◆ EXERCISE AIM ◆
Duplicate the material from the line with "Given: Open the search magnifier icon" to the line with "1456x819 pixels.", both lines included, and reproduce nothing else.

◆ RECORDS FOR THIS TASK ◆
• • •

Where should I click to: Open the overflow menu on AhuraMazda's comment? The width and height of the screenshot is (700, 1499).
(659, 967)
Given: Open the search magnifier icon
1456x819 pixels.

• • •

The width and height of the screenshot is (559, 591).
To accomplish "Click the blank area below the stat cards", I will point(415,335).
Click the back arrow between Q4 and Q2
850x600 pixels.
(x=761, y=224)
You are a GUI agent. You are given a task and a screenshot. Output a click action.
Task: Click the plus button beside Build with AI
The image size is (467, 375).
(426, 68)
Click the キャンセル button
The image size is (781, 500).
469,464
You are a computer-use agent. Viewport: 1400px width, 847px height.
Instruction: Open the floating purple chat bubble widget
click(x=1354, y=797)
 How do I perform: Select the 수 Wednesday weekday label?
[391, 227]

• • •

◆ SOLUTION ◆
Given: Open the search magnifier icon
1456x819 pixels.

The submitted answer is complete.